Understand the Work+ Philosophy
Learn how redesigning student employment drives equity and career success.
Why It Matters
Student employment is more than a paycheck—it’s one of the most powerful, scalable, and equitable learning experiences your campus can offer. The Work+ philosophy challenges institutions to see every student job as a potential classroom, every supervisor as a mentor, and every work experience as a high-impact practice that can shape lifelong career outcomes.
For decades, higher education has treated student employment as operational support rather than educational opportunity. Yet research shows that how students work matters as much as whether they work. On-campus roles—when designed intentionally—help students connect coursework to real-world contexts, develop transferable skills, and build the confidence and networks that propel them into meaningful careers.
Work+ repositions student employment as a strategic driver of equity and career readiness, not a side program. It invites institutions to redesign systems and structures around the lived experiences of “working learners,” many of whom are low-income, first-generation, or students of color who rely on their jobs to stay enrolled.
Core Beliefs of the Work+ Philosophy
Work Is Learning.
Every student job is a learning experience with potential for skill-building, reflection, and mentorship.
Supervisors Are Educators.
Student supervisors are central to the learning process—they need tools, training, and recognition to mentor effectively.
Equity Is Foundational.
Working learners disproportionately come from historically marginalized groups.

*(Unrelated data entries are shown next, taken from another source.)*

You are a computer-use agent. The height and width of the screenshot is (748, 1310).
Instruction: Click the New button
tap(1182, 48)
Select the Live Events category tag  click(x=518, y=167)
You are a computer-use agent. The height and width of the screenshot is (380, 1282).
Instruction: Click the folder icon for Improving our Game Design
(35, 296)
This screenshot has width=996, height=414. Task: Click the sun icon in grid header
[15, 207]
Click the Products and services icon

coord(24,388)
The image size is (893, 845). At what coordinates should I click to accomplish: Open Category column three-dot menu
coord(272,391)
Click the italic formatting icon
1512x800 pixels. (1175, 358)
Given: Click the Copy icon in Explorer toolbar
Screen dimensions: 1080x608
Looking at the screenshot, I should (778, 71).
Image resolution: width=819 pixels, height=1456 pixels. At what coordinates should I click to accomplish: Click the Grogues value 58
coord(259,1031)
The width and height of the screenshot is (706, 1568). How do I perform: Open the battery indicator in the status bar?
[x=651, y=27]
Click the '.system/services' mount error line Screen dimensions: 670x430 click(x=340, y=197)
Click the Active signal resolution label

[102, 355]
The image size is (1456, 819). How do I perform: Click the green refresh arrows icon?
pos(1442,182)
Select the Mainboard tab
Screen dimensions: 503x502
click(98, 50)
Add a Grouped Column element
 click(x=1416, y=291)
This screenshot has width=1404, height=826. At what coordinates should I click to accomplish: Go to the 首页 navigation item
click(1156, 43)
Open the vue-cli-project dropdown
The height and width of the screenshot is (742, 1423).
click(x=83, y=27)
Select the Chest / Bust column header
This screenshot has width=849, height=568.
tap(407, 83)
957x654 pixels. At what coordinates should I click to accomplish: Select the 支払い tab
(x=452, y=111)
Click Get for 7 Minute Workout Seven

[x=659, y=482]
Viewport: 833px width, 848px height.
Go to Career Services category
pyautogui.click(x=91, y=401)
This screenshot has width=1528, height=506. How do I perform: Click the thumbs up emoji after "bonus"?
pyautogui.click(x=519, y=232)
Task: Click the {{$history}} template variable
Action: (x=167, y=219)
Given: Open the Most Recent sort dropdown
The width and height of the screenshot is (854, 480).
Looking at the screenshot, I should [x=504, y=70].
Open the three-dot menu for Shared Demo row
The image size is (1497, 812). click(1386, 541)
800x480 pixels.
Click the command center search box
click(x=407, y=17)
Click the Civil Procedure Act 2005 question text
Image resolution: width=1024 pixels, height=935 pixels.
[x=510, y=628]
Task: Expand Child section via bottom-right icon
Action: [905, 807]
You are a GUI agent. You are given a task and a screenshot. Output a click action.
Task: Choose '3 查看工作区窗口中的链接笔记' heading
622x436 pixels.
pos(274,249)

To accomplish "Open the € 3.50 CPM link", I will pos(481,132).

Redesigning student employment is an act of equity and inclusion.
Institutions Shape the System.
Barriers students face are rarely personal—they’re structural. Policy, funding, classification, and communication systems must evolve to support meaningful work.
Change Requires Co-Creation.
Solutions emerge from partnership—between students, supervisors, administrators, and peers across departments. Work+ is collaborative by design.
How to Begin
Step 1: Ground Your Team in the Why
Start by reviewing national data on working learners and career outcomes. The “Working Learner Dilemma” highlights how the traditional promise of higher education—study hard, graduate, get a good job—no longer holds evenly true. Facilitate a team discussion around these guiding questions:
- What does student employment currently mean on our campus?
- Who benefits most—and who benefits least—from the current system?
- How could employment better serve as a learning experience for all students?